Ja. Die ethnischen und religiösen Wurzeln sind in der Türkei ein hochsensibles Thema. In einigen Familien wurde jahrzehntelang darüber geschwiegen. Einige offenbarten erst auf dem Sterbebett, dass sie beispielsweise armenischer Herkunft sind. Da spielt Scham hinein, weil die Vorfahren zum muslimischen Glauben konvertiert waren oder Angst vor Diskriminierung hatten. Wenn wir aber auf die letzten zehn Jahre zurückblicken, dann gab es durchaus Bemühungen, auf Minderheiten zuzugehen, auch unter Präsident Erdogan. Doch hat der Wind gedreht. Vor allem seit dem Putschversuch 2016 wird die Türkei von einem Nationalismus erfasst, der kaum Platz für Minderheiten lässt.
Hat die Regierung auch deshalb die Stammbäume geheimgehalten, weil diese Daten es erlaubten, Angehörige von Minderheiten besser zu kontrollieren?
In der Tat gibt es starke Indizien, dass Angehörige von Minderheiten systematisch diskriminiert wurden. Eine armenische Zeitung deckte vor Jahren auf, dass Griechen im türkischen Bevölkerungsregister mit einer 1, Armenier mit einer 2 und Juden mit einer 3 markiert wurden. Für wichtige Posten in der Verwaltung wurden nicht berücksichtigt. Inwiefern dies heute noch praktiziert wird, ist aber unklar.
Was ist denn in Zeiten von Präsident Erdogan ein richtiger Türke?
Es sind Türken, die dem sunnitischen Islam angehören und türkisch sprechen. Armenier, Kurden, Aleviten und andere Minderheiten stehen latent unter Verdacht, fremden Mächten hörig zu sein und die Einheit der Republik zu gefährden.
Wer griechische Wurzeln hat, rechnet sich Chancen auf einen EU-Pass aus.
Es gibt zwar einige Vertreter der Minderheiten im Parlament, aber das Stigma wurde dadurch nicht aus der Welt geschafft.
Könnte diese neue Datenbank dazu beitragen, dass ethnische und religiöse Minderheiten vermehrt bedroht werden?

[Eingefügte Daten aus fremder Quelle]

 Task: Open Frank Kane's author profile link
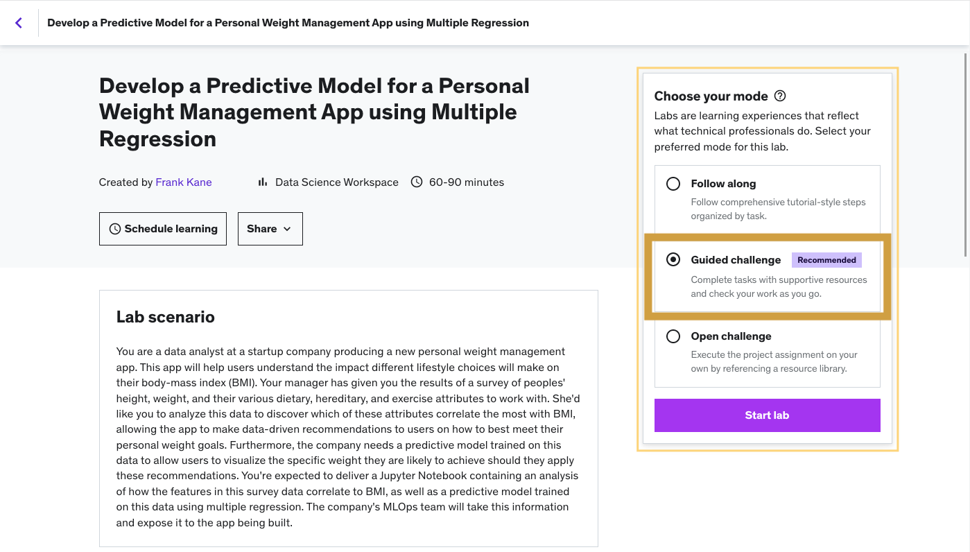(184, 182)
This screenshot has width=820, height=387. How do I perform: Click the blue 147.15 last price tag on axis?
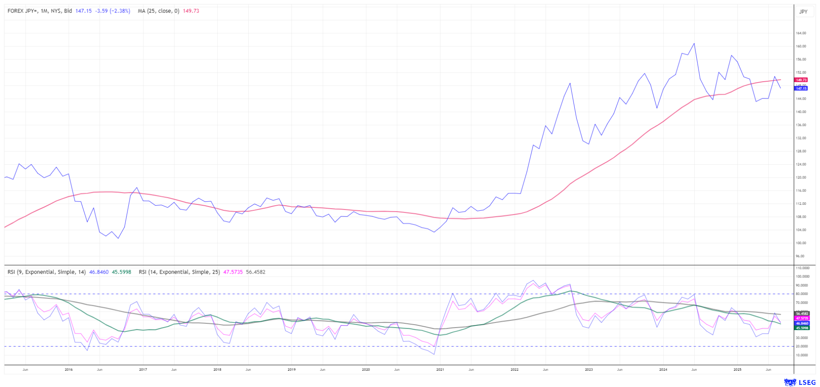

Theoretisch sollte das nicht passieren, weil ja nur Privatpersonen mit einem Passwort Zugriff auf die eigenen Daten haben. Doch es besteht eine Missbrauchsgefahr. In den sozialen Medien gehen Nationalisten bereits in Stellung. Ich habe gesehen, dass sich manche brüsten, sie besässen zu 100 Prozent türkisches Blut. In der aufgeheizten Stimmung lässt sich sich leicht vorstellen, dass Minderheiten quasi geoutet werden. Denn bereits vor der Öffnung des Archivs mehrten sich Übergriffe auf alevitische Einrichtungen.
Warum klicken so viele Menschen diese Datenbank an, gerade auch die Nachfahren von Minderheiten?
Man kann verschiedene Phasen unterscheiden. Die erste Zuwandererbewegung wollte nicht auffallen und strebte eine Integration an. Die zweite Generation verdrängte ihre Herkunft aus Angst vor Nachteilen. Bei der dritten kommt jetzt die Neugier, die die treibende Kraft ist. Dazu kommen noch ganz pragmatische Überlegungen: Wer griechische Wurzeln hat, rechnet sich Chancen auf einen EU-Pass aus.
Das Gespräch führte Hans Ineichen.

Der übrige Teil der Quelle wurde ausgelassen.